Thursday, February 14, 2013

Salmon in puff pastry

Puff pastry is immensely useful, not to mention tasty! While I usually use it to wrap filet of beef or pork, I recently decided to try the same method using some salmon. Fabulous! The great thing about pastry-wrapped meat or fish is that the pastry essentially replaces sides like potatoes or rice, and it also serves to keep whatever is inside nice and succulent.




Ingredients (serves 2):

400gr filet of salmon
1 pack of puff pastry
1 egg, separated
3 tablespoons of soft goat cheese
2 tablespoons of sour cream
200gr frozen spinach
2 shallots
Lemon Juice
Salt & Pepper

Preparation:

1. Wash the salmon and dry off with some kitchen paper. Season with salt and pepper. Defrost the spinach, and gently fry in a pan with the chipped shallots and a bit of olive oil. Season the spinach with salt, pepper and, if you want, a bit of nutmeg. Allow the spinach to cool down. In a bowl mix the sour cream, goats cheese, some salt and a bit of lemon juice. 
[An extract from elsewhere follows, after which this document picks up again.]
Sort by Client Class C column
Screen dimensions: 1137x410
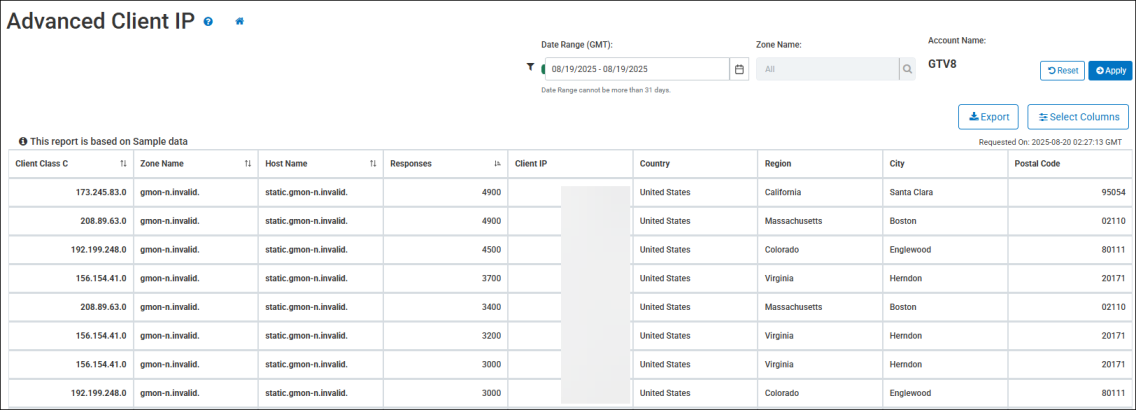[123, 163]
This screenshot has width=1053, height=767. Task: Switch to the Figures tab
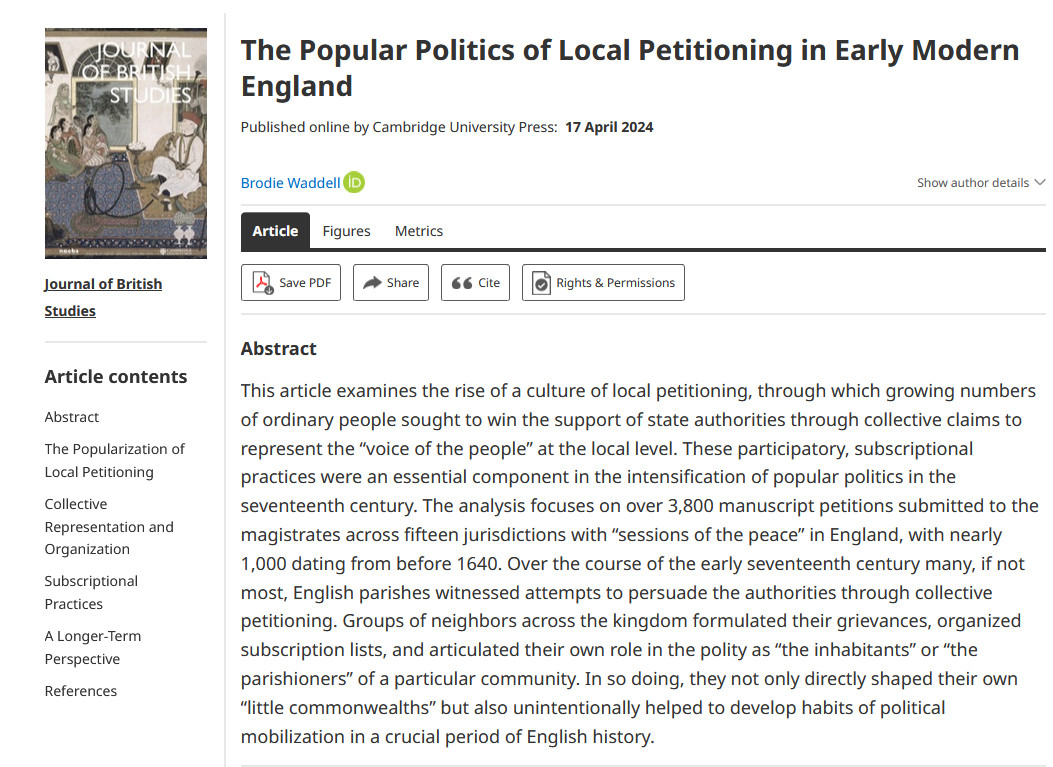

2. Lay out your puff pastry to form a rectangle and spread the sour cream in the center. Top with the spinach and place the salmon on top. Brush the edge of the pastry with some egg white and fold. Place on a baking tray (ideally covered with some baking paper), putting the folded side down. Brush the whole thing with the egg yolk and place in the often at 180°C for 30 Minutes. 



You can serve this with a nice green salad or some vegetables (I used sugar snaps).